** Input data follows **
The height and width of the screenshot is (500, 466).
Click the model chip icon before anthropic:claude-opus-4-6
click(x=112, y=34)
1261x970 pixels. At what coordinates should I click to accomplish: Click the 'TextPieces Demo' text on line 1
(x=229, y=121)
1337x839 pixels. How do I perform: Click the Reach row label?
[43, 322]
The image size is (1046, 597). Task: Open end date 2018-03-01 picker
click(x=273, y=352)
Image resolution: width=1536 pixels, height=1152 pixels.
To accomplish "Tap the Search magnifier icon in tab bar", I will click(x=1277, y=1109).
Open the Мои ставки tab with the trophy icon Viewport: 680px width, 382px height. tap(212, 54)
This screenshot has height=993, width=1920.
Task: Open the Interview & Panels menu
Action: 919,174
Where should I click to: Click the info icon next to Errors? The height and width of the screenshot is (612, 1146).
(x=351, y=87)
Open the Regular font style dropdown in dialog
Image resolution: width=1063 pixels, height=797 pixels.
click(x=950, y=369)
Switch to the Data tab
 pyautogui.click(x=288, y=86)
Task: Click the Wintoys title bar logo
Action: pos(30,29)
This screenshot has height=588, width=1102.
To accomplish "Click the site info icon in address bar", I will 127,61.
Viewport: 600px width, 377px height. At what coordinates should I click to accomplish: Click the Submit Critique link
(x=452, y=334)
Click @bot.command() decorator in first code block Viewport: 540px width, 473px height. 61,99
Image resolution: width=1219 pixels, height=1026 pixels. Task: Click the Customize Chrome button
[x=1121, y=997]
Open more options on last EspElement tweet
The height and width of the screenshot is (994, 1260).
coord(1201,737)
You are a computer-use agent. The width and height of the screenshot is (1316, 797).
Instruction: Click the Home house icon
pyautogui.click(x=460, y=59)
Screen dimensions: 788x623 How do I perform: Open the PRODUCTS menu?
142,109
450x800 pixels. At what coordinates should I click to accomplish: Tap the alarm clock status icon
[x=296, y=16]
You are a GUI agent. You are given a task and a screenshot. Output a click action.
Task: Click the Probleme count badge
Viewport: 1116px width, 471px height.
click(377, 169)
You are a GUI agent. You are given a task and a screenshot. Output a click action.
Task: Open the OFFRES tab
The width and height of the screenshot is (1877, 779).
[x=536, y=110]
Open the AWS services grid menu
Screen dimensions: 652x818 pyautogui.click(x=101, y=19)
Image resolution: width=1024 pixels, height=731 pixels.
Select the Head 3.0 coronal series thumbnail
** End of Input data **
» **Assigned task**:
Write the line containing "Screen dimensions: 788x623" and all the lines after it out again, word for word, through the end of the material, and nothing besides.

» **The completed task**:
Screen dimensions: 788x623 How do I perform: Open the PRODUCTS menu?
142,109
450x800 pixels. At what coordinates should I click to accomplish: Tap the alarm clock status icon
[x=296, y=16]
You are a GUI agent. You are given a task and a screenshot. Output a click action.
Task: Click the Probleme count badge
Viewport: 1116px width, 471px height.
click(377, 169)
You are a GUI agent. You are given a task and a screenshot. Output a click action.
Task: Open the OFFRES tab
The width and height of the screenshot is (1877, 779).
[x=536, y=110]
Open the AWS services grid menu
Screen dimensions: 652x818 pyautogui.click(x=101, y=19)
Image resolution: width=1024 pixels, height=731 pixels.
Select the Head 3.0 coronal series thumbnail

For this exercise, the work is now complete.